PRACTICAL TIPS FOR EXPLORING

NORTHERN BRITISH COLUMBIA

by Michael Boyd, photos by Karen Johnson

The North Coast of British Columbia is the area between the northern end of Vancouver Island, Cape Caution on the mainland side, and the Alaska border. It’s a land of wild beauty, from the fjords reaching deep into the mainland Coast Range to thousands of islands along the Pacific shore with their white sand beaches. There are no cruise ship stops, so the only tourists are fishermen at fly-in resorts and cruisers on their own boats. We love it.

Getting there requires time and commitment. Cape Caution is about 300 miles from Seattle. The section of the coast around Cape Caution is exposed to the Pacific Ocean and weather, which might require waiting for a good window to get around. But once past, the waters are largely protected and the possibilities for cruisers almost endless.

We love cruising there on our Eagle 40 pilothouse trawler, Mischief, but found neither our experience throughout the South Coast nor the guidebooks fully prepared us for this new area. So, here are some thoughts about the boat, navigation, anchoring, and living aboard that we have discovered from cruising the North Coast.

The Boat

Good news, even though most of the boats we encountered on the North Coast tend to be large, so long as you choose suitable sea and wind conditions for your craft and your experience, almost any boat can cruise this wilderness paradise. It’s how you manage the boat that makes the difference when cruising a remote area like the North Coast.

Be failure-proof as much as you can. This means preparing redundant systems and workaround procedures for as much of the unexpected as possible. On one trip, most of our problems were related to the house batteries and luckily we had more than one way to charge them.

Take critical spare parts with you.
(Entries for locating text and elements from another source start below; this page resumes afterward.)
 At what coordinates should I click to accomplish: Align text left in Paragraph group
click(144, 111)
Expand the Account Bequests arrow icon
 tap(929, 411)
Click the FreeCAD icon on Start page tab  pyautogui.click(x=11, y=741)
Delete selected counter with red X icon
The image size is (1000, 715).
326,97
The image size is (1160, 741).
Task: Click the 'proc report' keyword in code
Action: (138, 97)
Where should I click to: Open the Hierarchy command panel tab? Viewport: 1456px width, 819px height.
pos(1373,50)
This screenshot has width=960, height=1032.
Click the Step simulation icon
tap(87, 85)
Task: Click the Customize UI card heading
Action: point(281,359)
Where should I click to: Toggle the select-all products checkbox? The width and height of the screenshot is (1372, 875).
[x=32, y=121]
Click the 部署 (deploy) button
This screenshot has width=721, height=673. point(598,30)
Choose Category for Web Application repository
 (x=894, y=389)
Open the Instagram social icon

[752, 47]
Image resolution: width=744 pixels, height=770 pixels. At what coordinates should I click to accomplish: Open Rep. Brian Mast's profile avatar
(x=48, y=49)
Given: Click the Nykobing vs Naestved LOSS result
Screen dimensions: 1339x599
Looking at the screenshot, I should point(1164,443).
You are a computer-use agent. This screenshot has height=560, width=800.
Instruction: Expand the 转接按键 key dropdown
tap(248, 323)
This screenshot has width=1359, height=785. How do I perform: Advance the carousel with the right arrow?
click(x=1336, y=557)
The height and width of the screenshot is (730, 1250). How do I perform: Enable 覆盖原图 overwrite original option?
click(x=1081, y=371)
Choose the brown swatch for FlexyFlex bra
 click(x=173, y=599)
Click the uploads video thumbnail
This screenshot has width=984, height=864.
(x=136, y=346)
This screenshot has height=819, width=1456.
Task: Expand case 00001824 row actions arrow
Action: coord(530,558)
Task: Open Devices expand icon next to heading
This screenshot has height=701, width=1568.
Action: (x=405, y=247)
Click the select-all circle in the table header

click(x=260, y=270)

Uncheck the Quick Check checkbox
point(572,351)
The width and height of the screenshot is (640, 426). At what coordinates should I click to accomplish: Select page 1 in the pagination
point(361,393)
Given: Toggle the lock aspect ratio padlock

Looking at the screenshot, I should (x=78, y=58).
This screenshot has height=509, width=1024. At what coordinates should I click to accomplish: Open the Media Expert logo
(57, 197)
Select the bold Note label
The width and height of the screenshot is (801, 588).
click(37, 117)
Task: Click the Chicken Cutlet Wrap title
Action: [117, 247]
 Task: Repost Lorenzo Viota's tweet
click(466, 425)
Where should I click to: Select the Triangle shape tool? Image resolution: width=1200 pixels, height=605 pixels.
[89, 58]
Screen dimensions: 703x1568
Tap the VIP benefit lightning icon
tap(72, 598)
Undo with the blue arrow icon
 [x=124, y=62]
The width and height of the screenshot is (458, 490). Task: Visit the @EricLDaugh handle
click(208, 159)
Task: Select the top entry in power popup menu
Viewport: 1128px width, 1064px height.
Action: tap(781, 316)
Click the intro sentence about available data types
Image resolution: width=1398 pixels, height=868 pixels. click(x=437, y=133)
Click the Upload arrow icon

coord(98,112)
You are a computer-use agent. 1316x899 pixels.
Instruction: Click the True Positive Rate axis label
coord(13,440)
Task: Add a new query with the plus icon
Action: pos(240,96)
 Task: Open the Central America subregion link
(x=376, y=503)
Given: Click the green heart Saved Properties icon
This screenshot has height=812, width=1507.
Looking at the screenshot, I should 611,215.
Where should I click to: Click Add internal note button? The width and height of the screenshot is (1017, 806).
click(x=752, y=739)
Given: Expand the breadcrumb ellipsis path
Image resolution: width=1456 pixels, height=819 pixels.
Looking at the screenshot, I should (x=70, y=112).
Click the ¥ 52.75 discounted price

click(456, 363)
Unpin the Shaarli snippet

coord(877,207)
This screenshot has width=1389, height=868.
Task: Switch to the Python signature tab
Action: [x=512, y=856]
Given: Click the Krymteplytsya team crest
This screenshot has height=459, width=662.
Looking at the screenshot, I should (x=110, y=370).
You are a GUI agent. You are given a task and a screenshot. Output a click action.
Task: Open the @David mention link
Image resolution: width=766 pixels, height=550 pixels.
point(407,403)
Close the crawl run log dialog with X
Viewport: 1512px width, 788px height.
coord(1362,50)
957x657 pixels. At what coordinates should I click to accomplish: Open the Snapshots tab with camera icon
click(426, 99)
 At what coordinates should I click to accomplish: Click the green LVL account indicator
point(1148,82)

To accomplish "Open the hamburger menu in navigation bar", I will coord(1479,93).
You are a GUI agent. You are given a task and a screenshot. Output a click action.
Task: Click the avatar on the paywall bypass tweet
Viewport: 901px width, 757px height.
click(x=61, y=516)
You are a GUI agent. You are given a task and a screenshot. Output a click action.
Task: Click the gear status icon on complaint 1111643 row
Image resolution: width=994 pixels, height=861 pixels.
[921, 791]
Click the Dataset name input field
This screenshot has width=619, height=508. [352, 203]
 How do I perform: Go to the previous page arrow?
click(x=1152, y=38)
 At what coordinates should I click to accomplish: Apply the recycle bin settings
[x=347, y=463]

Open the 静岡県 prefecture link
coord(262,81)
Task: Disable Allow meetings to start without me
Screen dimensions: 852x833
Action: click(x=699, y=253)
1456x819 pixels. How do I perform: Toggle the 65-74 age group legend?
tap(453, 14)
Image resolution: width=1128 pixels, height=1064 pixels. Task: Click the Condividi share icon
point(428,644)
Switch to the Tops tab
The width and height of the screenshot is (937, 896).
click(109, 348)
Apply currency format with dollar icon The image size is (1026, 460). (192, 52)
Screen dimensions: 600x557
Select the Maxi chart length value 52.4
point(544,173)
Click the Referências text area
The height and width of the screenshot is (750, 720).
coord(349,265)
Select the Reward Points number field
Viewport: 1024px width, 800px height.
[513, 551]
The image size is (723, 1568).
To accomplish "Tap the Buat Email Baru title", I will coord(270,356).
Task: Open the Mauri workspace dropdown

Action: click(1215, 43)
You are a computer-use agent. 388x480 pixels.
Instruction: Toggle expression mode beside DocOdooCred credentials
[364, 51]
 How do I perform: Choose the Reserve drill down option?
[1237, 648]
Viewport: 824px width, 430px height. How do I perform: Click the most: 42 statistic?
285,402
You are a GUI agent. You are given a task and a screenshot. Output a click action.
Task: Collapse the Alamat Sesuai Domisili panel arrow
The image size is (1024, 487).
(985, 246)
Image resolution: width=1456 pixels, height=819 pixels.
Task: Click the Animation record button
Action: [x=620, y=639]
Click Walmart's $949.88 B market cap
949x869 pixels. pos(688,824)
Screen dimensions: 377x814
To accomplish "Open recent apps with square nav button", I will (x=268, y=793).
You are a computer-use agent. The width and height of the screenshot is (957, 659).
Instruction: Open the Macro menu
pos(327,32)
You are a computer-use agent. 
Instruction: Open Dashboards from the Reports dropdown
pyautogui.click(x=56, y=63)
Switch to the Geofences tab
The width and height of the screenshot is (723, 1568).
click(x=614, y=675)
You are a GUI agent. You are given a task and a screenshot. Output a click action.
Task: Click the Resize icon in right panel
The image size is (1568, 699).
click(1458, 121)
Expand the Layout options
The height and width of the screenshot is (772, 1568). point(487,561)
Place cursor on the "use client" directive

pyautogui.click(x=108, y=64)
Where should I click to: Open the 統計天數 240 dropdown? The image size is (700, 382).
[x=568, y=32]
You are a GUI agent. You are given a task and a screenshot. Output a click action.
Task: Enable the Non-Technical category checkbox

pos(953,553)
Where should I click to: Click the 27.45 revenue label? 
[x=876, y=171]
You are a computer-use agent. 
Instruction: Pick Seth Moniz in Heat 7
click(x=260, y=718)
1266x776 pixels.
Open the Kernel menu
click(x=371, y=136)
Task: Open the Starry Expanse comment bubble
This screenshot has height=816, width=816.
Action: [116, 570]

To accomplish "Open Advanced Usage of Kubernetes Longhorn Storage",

We’ve used some of our spares on every trip, and were glad we had them. There is no real marine supply store for a stretch of almost 300 miles between Port Hardy on the northern tip of Vancouver Island and Prince Rupert, which is only about 20 miles south of the Alaska border.

Plan for engine maintenance, such as oil changes, during the trip. Yes, this means sailboats too. With a lack of wind in the summer months, you probably won’t be sailing as much as you’d hope, so the engine hours tend to pile up. There is boatyard-type service available in Shearwater, but that’s the only place until you get to Prince Rupert. And they tend to be very busy, so expect to wait. We inquired about getting help for our battery problems and were told the marine electrician wouldn’t actually arrive for another 10 days and there was already a two week waiting list. In other words, building skills in advance and bringing tools that allow you to do a bit of your own basic engine work is a very good idea as you travel farther north.

Navigation

Even the direct route taken by ferries, cruise ships, and tugs will have its navigational challenges. But for almost every cruiser, most of your North Coast exploration will be off that route and into the intricate fjords of the mainland side or the myriad islands and passages of the ocean side — and that raises the degree of navigational difficulty.